Instructions to follow -
Check the records below line by line, and report how many lines include the string "computer". No other words are needed.

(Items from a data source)
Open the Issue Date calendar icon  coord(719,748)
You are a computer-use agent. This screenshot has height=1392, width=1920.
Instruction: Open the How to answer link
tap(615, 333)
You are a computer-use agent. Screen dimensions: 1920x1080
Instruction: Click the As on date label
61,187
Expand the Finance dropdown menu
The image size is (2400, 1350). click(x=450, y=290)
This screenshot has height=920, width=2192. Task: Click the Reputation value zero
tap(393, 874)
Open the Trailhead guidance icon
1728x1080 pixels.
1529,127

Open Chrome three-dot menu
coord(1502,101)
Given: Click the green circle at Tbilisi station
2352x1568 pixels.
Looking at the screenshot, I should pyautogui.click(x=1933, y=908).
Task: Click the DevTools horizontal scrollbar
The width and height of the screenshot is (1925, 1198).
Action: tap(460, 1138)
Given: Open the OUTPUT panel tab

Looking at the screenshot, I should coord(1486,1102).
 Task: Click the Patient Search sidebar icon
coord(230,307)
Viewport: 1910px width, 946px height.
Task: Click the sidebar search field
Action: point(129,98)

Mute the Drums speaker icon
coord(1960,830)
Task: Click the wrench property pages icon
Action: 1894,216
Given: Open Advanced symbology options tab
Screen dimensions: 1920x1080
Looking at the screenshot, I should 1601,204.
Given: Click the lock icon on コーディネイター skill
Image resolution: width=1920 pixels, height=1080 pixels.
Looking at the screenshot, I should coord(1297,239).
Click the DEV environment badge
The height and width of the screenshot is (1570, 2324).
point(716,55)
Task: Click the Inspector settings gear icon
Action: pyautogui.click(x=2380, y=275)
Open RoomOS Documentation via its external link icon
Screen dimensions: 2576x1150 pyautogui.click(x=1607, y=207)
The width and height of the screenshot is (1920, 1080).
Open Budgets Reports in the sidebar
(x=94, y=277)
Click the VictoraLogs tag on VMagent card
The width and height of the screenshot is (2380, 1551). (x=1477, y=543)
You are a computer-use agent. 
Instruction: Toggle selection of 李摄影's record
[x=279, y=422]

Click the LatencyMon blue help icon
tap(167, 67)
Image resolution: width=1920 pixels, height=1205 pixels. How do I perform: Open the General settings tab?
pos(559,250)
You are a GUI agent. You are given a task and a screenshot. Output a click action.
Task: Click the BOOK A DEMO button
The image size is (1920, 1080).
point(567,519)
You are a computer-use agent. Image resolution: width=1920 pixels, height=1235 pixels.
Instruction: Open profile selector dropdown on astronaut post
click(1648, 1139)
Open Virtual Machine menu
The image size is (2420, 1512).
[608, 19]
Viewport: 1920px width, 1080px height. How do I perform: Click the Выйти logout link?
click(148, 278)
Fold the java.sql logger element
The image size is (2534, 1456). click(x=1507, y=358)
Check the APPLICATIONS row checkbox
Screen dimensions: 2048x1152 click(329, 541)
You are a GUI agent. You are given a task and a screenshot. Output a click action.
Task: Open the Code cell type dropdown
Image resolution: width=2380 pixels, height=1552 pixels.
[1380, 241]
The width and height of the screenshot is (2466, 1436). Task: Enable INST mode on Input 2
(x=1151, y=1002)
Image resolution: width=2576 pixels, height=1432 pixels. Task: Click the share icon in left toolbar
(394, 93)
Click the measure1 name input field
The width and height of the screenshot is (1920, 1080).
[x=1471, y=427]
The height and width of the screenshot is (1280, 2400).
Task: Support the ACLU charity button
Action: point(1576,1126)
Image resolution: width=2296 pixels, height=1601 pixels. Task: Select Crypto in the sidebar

Output below -
4